I'm beginning to suspect that my insistence on understanding things a certain way is peculiar and possibly overly narrow.

But suppose that I look outside my window and see a light wobbling across the horizon. I think that I don't understand the trajectory of the light. Then someone finds the equation that describes the motion of the light: it turns out to be perfectly regular and periodic. I still feel I don't understand it. For me, the path of the light isn't understood until you discover that the light is a reflector attached to the wheel of a car, and the trajectory you see is a combination of the car's linear movement and wheel's rotation. This is what I mean by a mechanical understanding.

I could study Maxwell's equations, but I know they wouldn't help. Do we have a 'mechanical' understanding of the motion of light, or just the equation description?

Comment author: SilasBarta 05 March 2010 05:46:53PM 1 point [-]

I remember you and I also discussed what it means to understand something, and I definitely sympathize and largely agree with your standard for what counts as "understanding". (I'll find the link to that discussion when I get a chance.)

My standard is that you understand something if and to the extent that:

1) You have a mathematical model that generates the observations with good success. (Not necessary here what labels you use -- this part can be "Chinese room"-ish.)

2) That model is deeply connected (via the entities it shares, quantities it uses, mutual interaction, etc.) to your model for everything else, and thus connected, ultimately, to your intuitive (raw, qualia-laden) model of the world.

Correct me if I'm wrong, but I think this is where you are: for light, you understand it in the sense of meeting 1), but don't meet it with respect to 2). Would you say that is accurate?

AVAILABLE DATA —
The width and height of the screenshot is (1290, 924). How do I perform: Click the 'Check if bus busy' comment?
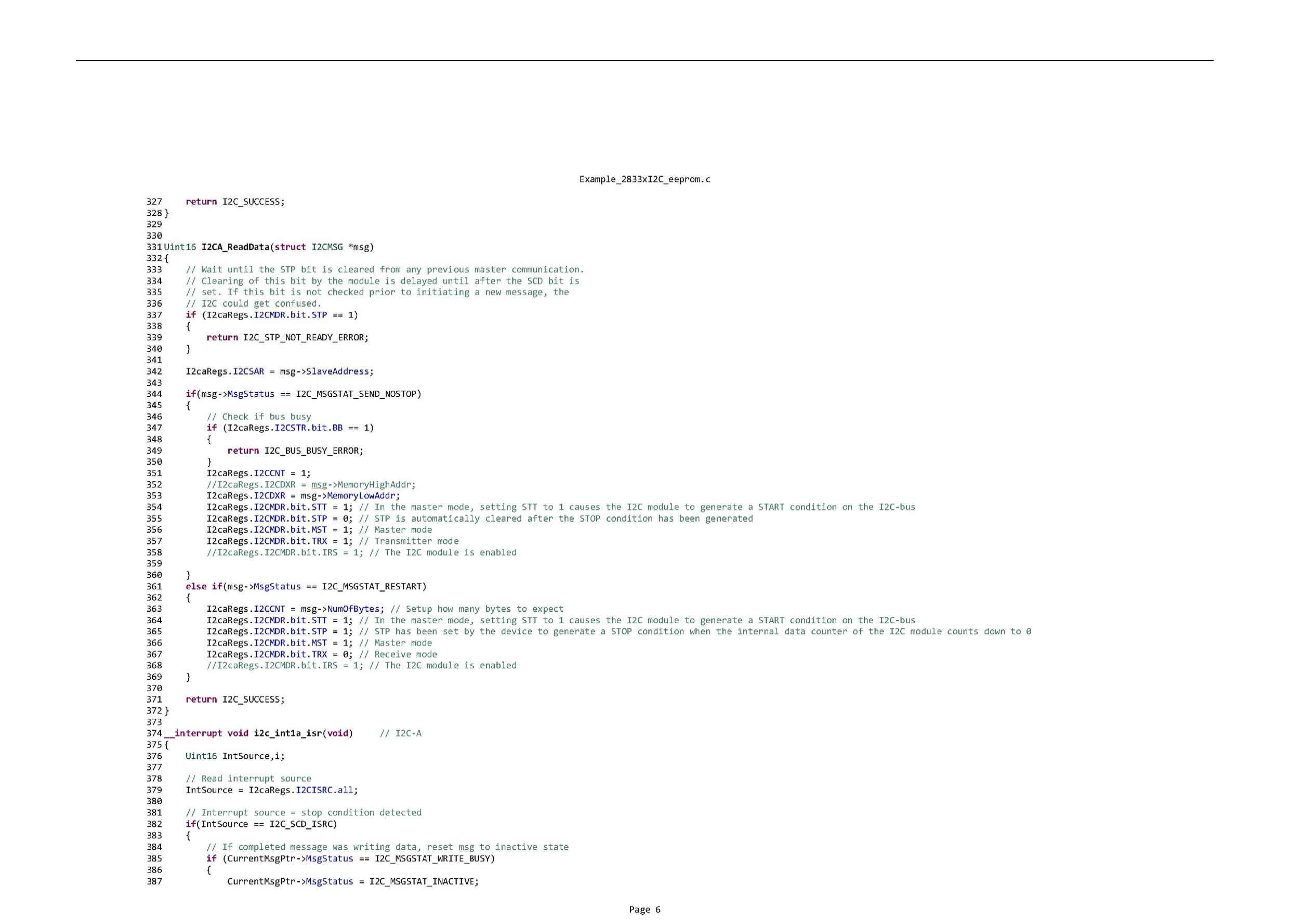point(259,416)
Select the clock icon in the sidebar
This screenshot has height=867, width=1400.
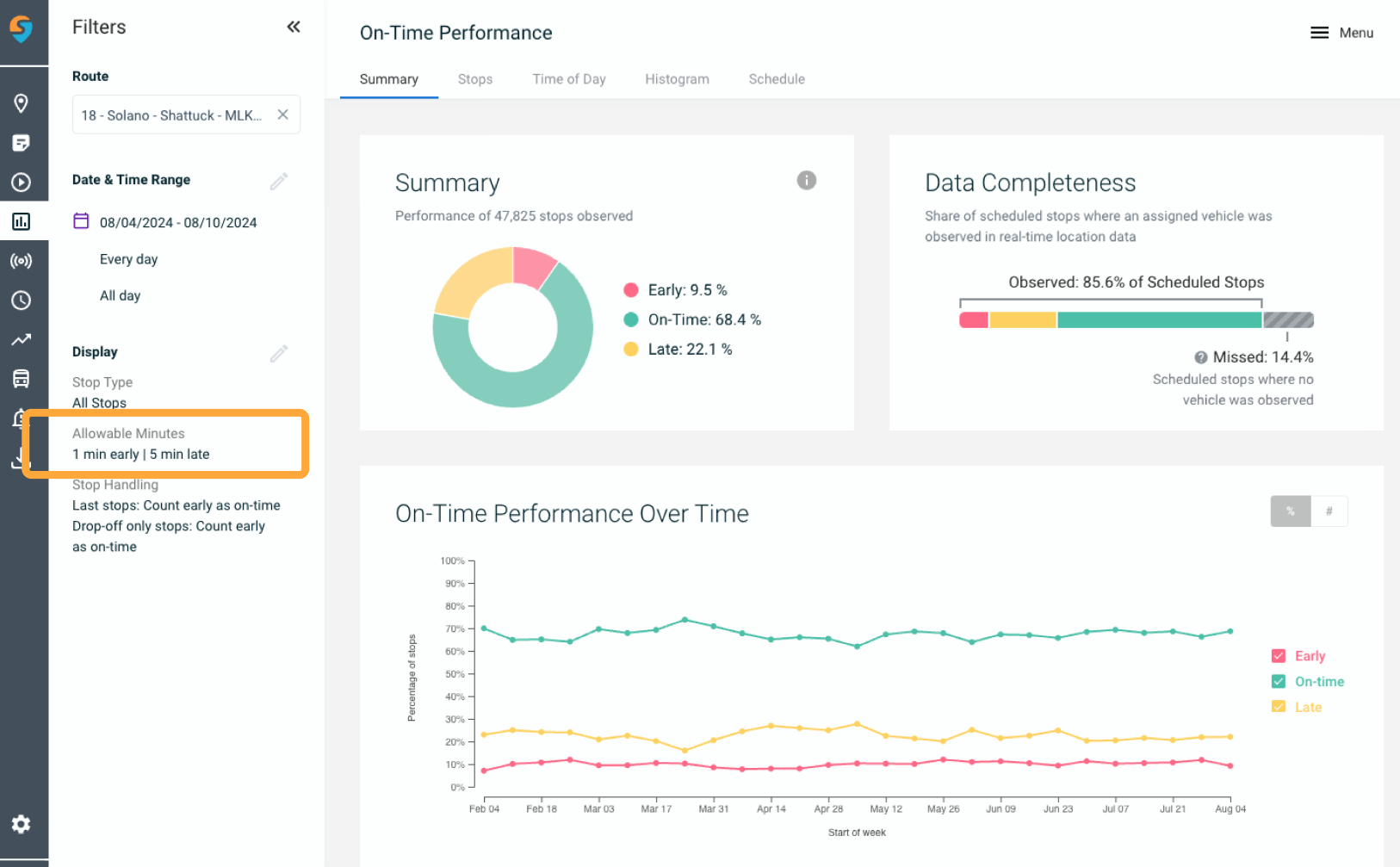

DIRECTION 1 — Name every means the excerpt on understanding gives, in its second criterion, by which a model is connected to one's model for everything else.
DIRECTION 2 — According to the excerpt on understanding, what turns out to be the source of the light wobbling across the horizon?
DIRECTION 3 — Quote the excerpt on understanding between "I remember you" and "get a chance.)", inclusive.
The listing is not required for any of the work here.

COMPLETE OUTPUT 1 — Entities it shares, quantities it uses, and mutual interaction.

COMPLETE OUTPUT 2 — A reflector attached to the wheel of a car.

COMPLETE OUTPUT 3 —
I remember you and I also discussed what it means to understand something, and I definitely sympathize and largely agree with your standard for what counts as "understanding". (I'll find the link to that discussion when I get a chance.)